Social Media Gives Confounding View To Russian War On Ukraine

February 25, 2022

By Adam

A friend approached Eslam Mmadouh, desperate to help him. Would Mamdouh drive him 340 miles west to Lviv, a city near Ukraine’s border with Poland? Mamdouh agreed, though the young nursing student has been reluctant to leave the relative safety of the county’s capital during the ongoing Russian invasion. The troop movements of the troops have not been easy to follow. Most of the fighting—the largest in Europe since World War II—seems further east, nearer Russia.) They loaded into Mamdouh’s tiny white Ford and headed out of town around 5 as Mamdouh continued to do what he’s done for the past several days: chronicle the whole thing on Snapchat, including public posts to the app’s Map function, which allows anyone in the world to zoom over to a place and watch videos uploaded from there.
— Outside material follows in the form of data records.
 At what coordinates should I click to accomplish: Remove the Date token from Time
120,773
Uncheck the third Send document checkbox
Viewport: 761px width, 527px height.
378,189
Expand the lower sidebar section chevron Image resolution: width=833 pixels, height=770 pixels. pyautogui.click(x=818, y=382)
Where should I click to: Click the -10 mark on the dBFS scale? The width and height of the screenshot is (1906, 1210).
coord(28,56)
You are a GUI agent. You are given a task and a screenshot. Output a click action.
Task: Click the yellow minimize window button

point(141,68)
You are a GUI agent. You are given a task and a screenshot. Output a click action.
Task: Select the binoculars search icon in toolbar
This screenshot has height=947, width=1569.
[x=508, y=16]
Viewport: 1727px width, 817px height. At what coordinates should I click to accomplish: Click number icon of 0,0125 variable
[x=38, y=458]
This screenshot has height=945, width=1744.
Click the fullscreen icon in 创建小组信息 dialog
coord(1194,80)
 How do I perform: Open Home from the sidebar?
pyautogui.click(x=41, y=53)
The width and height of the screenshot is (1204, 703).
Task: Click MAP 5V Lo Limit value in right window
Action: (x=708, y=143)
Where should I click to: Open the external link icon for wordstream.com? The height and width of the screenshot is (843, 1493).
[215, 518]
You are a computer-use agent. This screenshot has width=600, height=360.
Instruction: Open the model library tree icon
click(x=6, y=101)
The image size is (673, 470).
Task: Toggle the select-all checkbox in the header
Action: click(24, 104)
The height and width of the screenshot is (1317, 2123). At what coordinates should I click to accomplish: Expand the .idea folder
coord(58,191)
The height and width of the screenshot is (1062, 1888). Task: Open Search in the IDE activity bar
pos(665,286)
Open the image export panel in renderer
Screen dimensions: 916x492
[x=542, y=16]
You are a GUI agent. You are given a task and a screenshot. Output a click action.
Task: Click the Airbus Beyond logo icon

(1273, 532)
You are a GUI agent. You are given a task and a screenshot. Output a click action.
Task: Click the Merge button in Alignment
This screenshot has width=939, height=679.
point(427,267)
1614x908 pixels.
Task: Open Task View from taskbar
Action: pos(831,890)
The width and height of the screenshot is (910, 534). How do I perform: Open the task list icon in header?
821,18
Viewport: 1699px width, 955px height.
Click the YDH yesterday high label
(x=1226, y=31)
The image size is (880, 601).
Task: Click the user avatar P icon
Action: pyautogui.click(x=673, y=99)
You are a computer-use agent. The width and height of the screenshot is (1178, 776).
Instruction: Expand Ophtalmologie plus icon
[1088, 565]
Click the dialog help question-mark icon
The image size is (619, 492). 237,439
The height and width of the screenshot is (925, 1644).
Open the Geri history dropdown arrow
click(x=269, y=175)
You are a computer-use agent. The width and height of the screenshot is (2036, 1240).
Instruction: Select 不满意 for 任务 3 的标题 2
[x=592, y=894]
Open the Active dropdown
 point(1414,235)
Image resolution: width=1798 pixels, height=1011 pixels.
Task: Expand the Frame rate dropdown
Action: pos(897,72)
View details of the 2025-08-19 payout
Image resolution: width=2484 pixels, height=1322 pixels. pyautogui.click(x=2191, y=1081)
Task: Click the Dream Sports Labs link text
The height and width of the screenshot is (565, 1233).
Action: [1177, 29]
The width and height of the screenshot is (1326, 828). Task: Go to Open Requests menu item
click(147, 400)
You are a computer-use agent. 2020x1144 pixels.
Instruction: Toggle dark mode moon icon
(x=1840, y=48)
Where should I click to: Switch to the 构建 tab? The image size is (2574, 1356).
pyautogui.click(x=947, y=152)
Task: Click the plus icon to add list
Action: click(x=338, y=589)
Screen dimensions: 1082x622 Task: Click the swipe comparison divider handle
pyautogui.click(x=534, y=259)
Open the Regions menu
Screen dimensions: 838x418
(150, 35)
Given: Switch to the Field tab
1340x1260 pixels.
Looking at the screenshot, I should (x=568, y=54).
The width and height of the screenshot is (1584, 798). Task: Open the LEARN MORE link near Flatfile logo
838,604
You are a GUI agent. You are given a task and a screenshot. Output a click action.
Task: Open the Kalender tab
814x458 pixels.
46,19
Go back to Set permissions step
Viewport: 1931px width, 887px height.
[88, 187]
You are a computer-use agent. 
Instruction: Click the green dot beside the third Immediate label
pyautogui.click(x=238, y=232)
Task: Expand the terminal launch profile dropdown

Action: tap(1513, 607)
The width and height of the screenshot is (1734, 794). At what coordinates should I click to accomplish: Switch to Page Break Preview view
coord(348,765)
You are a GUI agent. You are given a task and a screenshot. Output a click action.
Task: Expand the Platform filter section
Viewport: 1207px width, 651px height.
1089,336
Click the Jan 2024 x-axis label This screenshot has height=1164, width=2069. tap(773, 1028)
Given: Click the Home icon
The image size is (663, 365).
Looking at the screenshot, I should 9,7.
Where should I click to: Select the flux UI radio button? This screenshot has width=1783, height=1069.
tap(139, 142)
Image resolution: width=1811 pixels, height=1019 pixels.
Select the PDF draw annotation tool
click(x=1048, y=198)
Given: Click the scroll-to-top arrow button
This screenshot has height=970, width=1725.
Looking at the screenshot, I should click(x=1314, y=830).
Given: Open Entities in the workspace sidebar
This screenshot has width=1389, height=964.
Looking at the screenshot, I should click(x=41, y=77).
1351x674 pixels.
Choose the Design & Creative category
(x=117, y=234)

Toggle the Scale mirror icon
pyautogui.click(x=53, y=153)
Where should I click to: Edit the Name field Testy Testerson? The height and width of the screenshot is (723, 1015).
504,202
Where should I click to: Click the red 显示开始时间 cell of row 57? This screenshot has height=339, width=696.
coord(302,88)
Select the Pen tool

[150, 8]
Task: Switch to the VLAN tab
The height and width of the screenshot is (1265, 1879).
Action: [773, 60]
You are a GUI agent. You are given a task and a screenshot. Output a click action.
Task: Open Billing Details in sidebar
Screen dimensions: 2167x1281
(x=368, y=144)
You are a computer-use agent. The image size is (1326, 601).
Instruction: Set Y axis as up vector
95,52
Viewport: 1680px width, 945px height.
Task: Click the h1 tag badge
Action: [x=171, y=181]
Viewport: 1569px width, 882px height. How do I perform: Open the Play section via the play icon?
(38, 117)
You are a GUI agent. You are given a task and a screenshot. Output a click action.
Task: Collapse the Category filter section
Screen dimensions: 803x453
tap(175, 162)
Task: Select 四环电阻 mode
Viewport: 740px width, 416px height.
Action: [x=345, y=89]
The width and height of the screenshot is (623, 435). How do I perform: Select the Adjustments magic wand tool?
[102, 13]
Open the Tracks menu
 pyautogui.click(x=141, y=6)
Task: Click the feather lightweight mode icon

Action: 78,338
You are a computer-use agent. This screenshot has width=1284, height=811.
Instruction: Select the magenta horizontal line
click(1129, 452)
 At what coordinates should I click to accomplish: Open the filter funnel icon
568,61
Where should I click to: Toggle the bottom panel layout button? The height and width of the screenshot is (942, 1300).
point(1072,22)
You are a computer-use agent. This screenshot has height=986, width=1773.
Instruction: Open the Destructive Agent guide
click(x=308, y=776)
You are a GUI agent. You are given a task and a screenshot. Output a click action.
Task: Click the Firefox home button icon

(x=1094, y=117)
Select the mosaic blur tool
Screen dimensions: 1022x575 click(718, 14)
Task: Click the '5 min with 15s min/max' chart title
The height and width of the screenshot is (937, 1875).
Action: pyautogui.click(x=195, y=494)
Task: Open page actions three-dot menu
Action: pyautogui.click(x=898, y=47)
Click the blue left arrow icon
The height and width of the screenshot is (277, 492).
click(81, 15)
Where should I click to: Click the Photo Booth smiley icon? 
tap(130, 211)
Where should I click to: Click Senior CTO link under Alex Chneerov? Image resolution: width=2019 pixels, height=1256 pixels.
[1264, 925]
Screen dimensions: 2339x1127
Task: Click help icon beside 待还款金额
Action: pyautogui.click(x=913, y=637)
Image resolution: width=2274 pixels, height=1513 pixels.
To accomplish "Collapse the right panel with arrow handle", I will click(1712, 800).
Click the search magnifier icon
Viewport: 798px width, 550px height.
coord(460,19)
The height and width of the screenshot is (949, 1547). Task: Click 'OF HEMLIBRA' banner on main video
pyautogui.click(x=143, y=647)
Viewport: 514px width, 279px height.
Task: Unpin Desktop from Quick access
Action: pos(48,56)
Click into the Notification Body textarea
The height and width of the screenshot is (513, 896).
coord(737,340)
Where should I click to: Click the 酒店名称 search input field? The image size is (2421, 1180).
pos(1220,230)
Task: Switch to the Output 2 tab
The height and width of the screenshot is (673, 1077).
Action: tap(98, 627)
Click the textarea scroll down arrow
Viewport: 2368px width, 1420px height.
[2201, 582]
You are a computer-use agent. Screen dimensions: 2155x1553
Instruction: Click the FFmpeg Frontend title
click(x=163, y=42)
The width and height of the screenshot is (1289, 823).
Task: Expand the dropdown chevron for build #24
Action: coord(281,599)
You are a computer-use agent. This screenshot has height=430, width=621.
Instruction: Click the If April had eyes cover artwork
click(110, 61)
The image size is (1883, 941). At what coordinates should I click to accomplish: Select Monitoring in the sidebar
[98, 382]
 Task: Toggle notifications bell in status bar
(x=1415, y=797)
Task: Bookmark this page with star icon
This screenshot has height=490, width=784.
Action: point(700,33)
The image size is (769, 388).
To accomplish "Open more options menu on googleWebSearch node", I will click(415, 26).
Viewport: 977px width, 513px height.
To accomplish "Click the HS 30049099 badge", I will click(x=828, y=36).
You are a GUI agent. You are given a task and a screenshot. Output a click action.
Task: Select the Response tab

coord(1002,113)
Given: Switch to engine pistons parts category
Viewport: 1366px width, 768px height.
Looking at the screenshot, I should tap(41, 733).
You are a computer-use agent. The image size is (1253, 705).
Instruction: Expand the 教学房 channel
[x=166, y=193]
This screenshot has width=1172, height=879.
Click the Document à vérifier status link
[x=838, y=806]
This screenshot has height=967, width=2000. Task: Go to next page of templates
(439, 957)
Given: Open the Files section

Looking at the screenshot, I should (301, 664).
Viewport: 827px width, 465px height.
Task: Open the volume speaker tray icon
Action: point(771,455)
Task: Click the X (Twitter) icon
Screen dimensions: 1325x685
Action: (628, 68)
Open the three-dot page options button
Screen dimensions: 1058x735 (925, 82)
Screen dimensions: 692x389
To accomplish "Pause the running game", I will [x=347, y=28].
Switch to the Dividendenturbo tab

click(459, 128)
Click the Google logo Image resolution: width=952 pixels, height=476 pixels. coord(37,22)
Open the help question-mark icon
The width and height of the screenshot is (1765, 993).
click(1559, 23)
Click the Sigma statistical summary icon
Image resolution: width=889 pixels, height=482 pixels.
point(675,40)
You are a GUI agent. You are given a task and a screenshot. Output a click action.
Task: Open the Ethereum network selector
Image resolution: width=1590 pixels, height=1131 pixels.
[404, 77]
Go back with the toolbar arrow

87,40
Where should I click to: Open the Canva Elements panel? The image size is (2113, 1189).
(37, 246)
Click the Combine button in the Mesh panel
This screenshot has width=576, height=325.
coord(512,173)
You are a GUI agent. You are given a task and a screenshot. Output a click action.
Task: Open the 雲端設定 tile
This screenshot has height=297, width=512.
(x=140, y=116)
Mamdouh was able to reach him via Snap Call while stuck in traffic. He quickly switched the camera’s view from one that pointed directly at him to the highway. “You see, you see?” he asks. Up ahead, in the distance—soldiers. “The army is everywhere now,” he says. “Everywhere.” For now, Mamdouh believes, the uniformed figures in Kyiv are Ukranian forces. The prospect of them soon confronting their Russian counterparts on Kyiv’s streets leaves Mamdouh undeterred from his plan. “I’m going to take my friend, and then I’m going back,” he says, prepared for more evenings huddled beneath ground in the subway, as Londoners did a century earlier during the Blitz. As someone who grew up in Egypt, he says that the sight of armed conflict is quite familiar to him.

Really, ever since the Arab Spring swept through Mamdouh’s homeland more than a decade ago, social media has continued to offer a complex window to world events, presenting access we once could expect only through cable news. Television’s perspective was limited and carefully researched. Apps like Snap, Telegram and TikTok offer a much wider view of what is happening through the on-the ground posts of average citizens, such as Mamdouh.

However, it isn’t a journalism broadcast. It produces personal missives such as the Snap ones Mamdouh offered and mixed with misinformation. Snap Maps, however, is a rare exception. It is geotagged so you have greater assurance that they are there and not just a few hundred miles away. There are two types of misinformation: some intentionally spread and others that happen unintentionally. The same result is still achieved. We get an enlarged picture of situations like the one unfolding in Ukraine, grander than what we could’ve gotten before, but it’s one in which it can be difficult to limn the difference between the real and the fake.